11. Measurements of Past Ticker Performance

{Measurements of Past Ticker Performance 11}
  # bar history based on a bar
  def history(around: nil, prior: 10, post: 5)
    idx  = around ? bars.index(around) : -1
    bars[[idx - prior + 1, 0].max..(idx + post)]
  end

  def volumes(at: nil, prior: 10, post: 0)
    history(:around => at, :prior => prior, :post => post).map {|b| b.volume }
  end

  # This is an absolute value, so a line with 3% shift of a trend at $600 will
  # have a greater MSE than a line with 3% shift of a trend at $6.
  # The cheaper a stock is, the more volatility it is allowed to have.
  def mse(at: nil, prior: 10)
    regression(:at => at, :prior => prior).meanSqError
  end

  # r^2 = 1 - NMSE
  #
  # Since I was originally using MSE and then I wanted to normalize it,
  # r^2 became an easier figure to use. Still gotta write my own function
  # for it (and particularly NMSE) so I can claim I understand it.
  def rsquared(at: nil, prior: 10)
    regression(:at => at, :prior => prior).rSquared
  end

  def regression(at: nil, prior: 10)
    domain   = history(:around => at, :prior => prior, :post => 0)[0..-2]
    prices   = domain.map {|b| [b.open, b.close] }.flatten
    xs       = (1..prices.size).to_a

    line_fit = LineFit.new
    line_fit.setData xs, prices 
    line_fit
  end

Used in section 9

12. Measurements of Future Ticker Change

{Measurements of Future Ticker Change 12}
  # Find all 2-day drops of at least `drop`
  def drops(drop)
    # oldest bar is first
    bars.each_cons(2).filter do |span|
      span[-1].change_from(span[0]) <= drop
    end
  end

  # Find all 2-day rises of at least `rise`
  def rises(rise)
    # oldest bar is first
    bars.each_cons(2).filter do |span|
      span[-1].change_from(span[0]) >= rise
    end
  end

Used in section 9

13. Split Handling

A common bug when writing split-handling code is that I will accidentally count calendar days, when I should be counting trading days.

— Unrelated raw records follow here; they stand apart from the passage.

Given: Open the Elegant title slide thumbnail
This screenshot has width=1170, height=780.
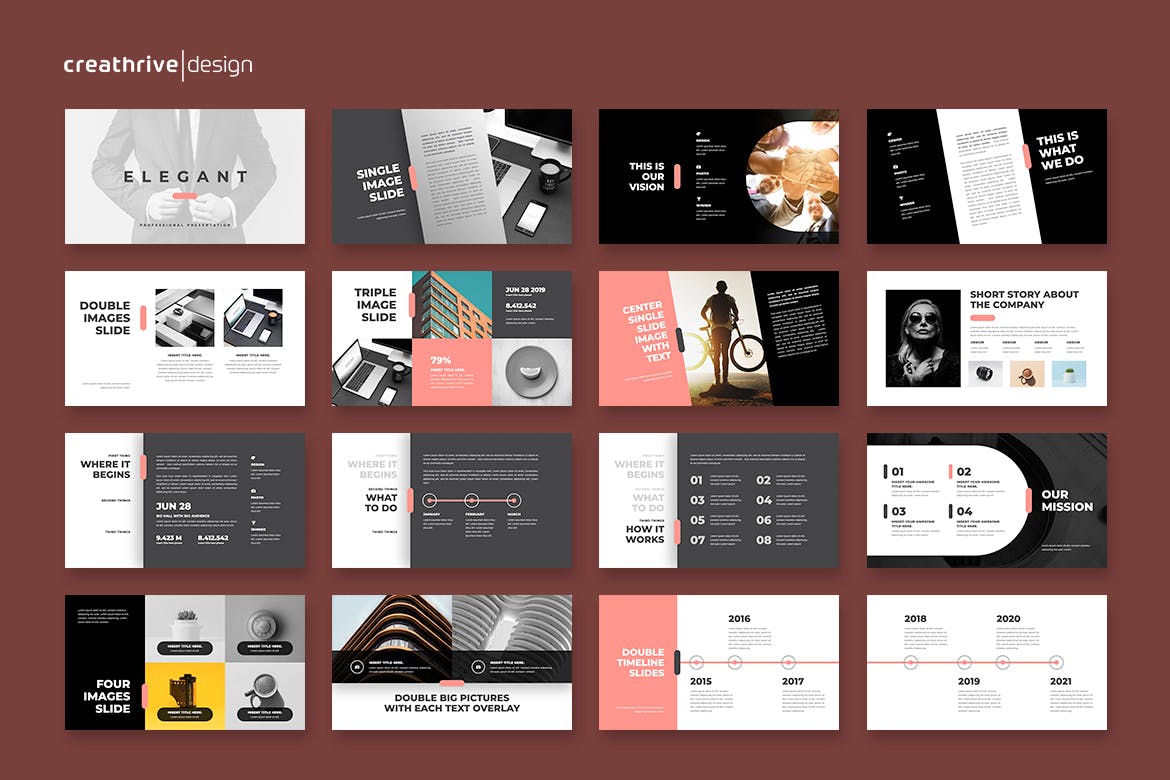Looking at the screenshot, I should click(x=185, y=176).
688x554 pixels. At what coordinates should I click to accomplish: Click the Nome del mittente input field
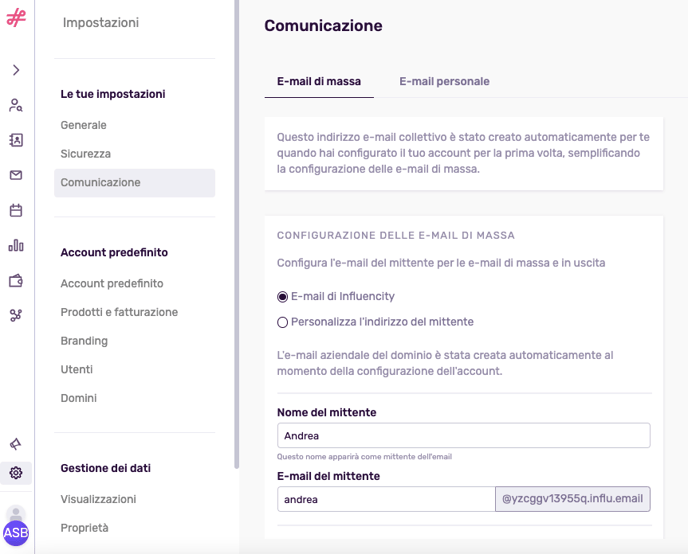click(463, 436)
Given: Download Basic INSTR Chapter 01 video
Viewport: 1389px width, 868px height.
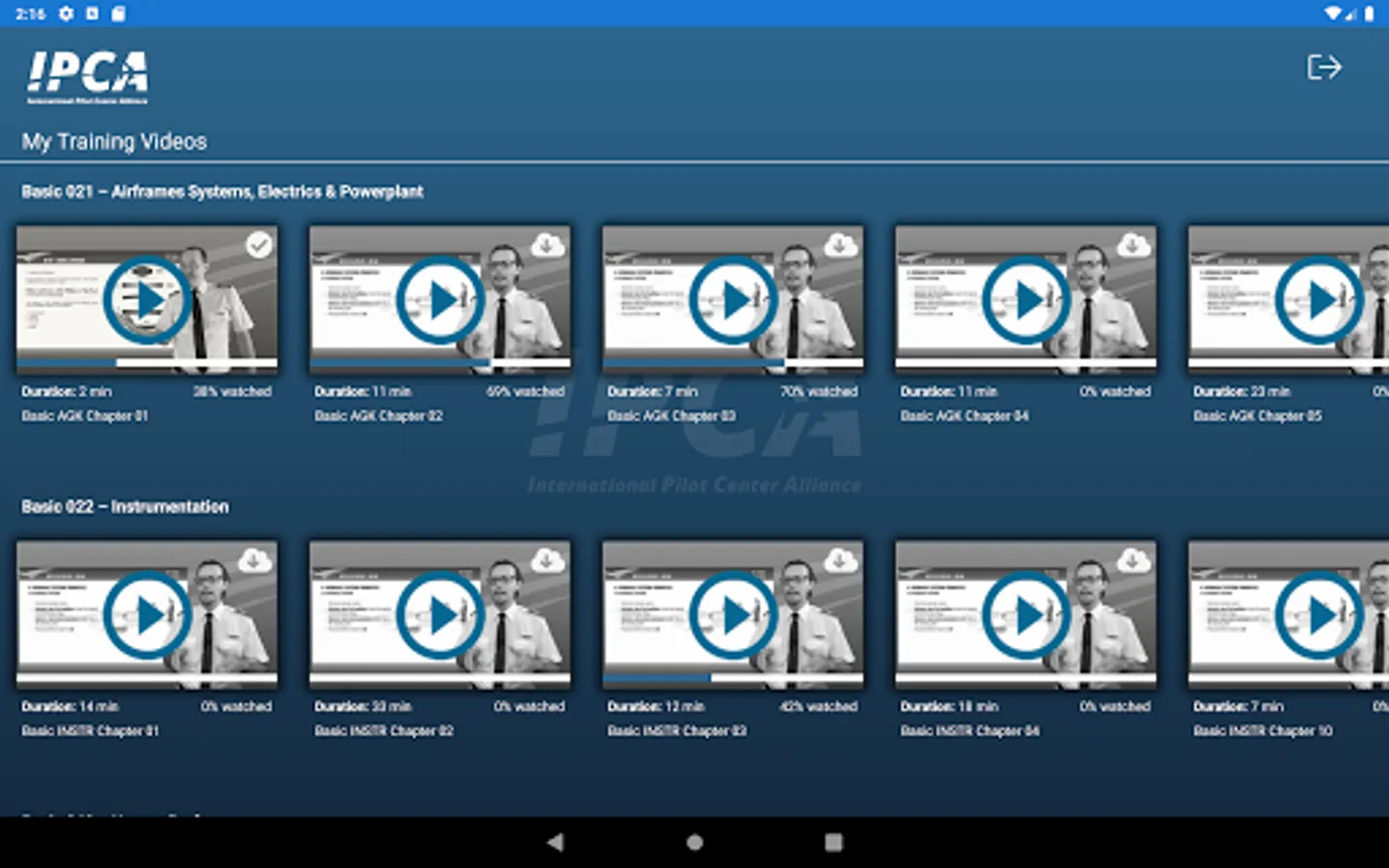Looking at the screenshot, I should (x=255, y=560).
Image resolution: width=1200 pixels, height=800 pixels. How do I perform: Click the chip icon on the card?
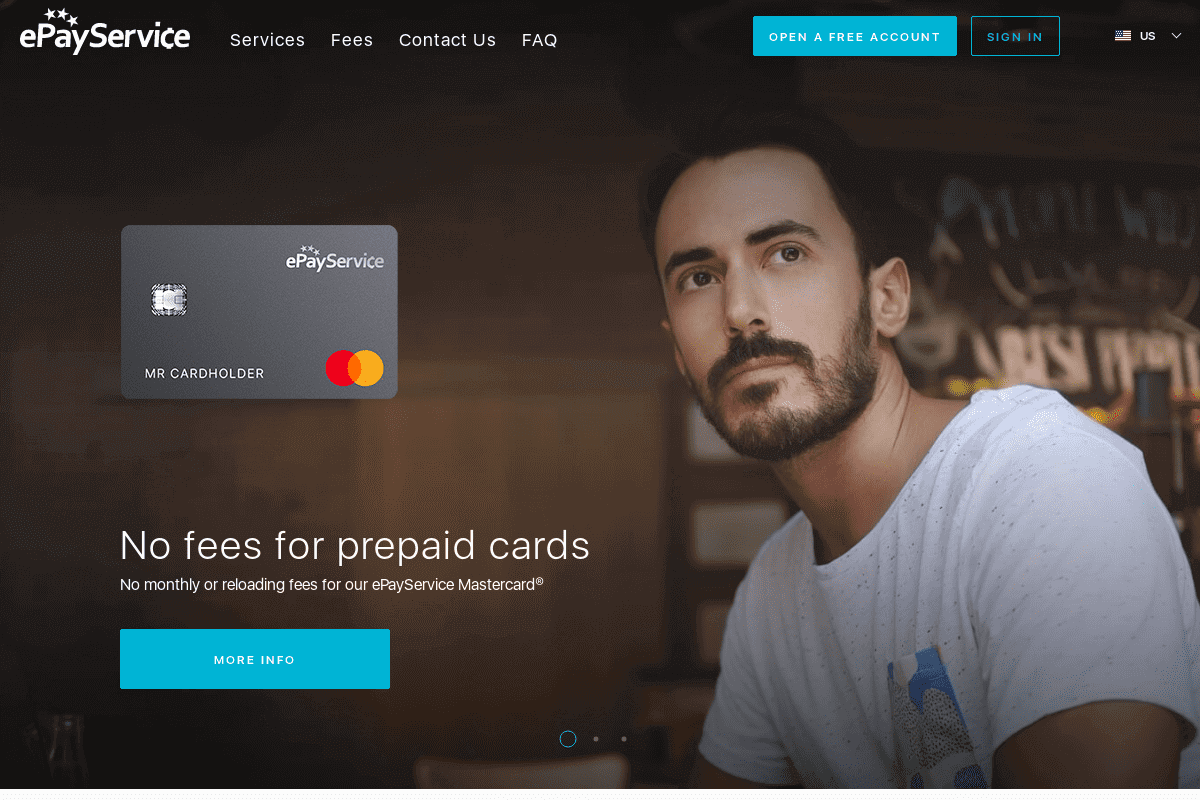pos(169,299)
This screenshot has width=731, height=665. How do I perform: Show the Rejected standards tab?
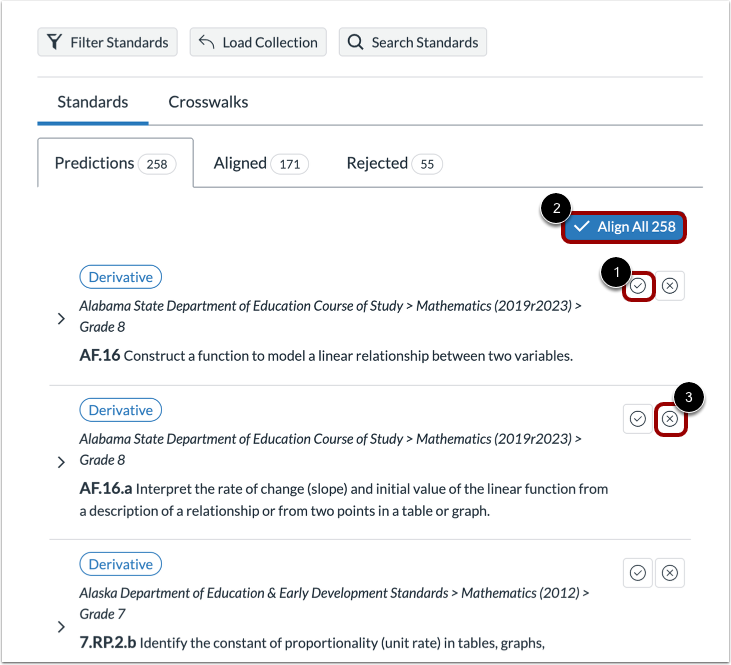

Splits are recorded in the database and track whether they've been applied to the data. The adjusted prices are thus also permanently recorded. The original price is theoretically available because of the ratios are stored as strings ("1 for 20") in each split record, but I have not verified that they are accurate.

{Split Handling 13}
  # normalize the prices to get rid of splits
  # percentage drops will still be evident
  #
  # THIS SHOULD BE RARELY CALLED
  # THE DATA SHOULD BE STORED IN ITS NORMALIZED FORM
  def normalize!(debug: false)
    # operating on hashes and optimized to minimize calls to the DB
    # and also minimizing the number of objects created
    ticker.splits.each do |split|
      next if split.applied

      unnorm_size = DB[:bars].where(:ticker_id => id,
                                    :date => Time.parse('1 jan 1900')..split[:date])
                             .count

      next unless unnorm_size >= 2

      unnormal = DB[:bars].where(:ticker_id => id,
                                 :date => (split[:date] - 30 * 86400)..split[:date])
                          .order(Sequel.asc(:date))
                          .all
      ratio = unnormal[-1][:open] / unnormal[-2][:close]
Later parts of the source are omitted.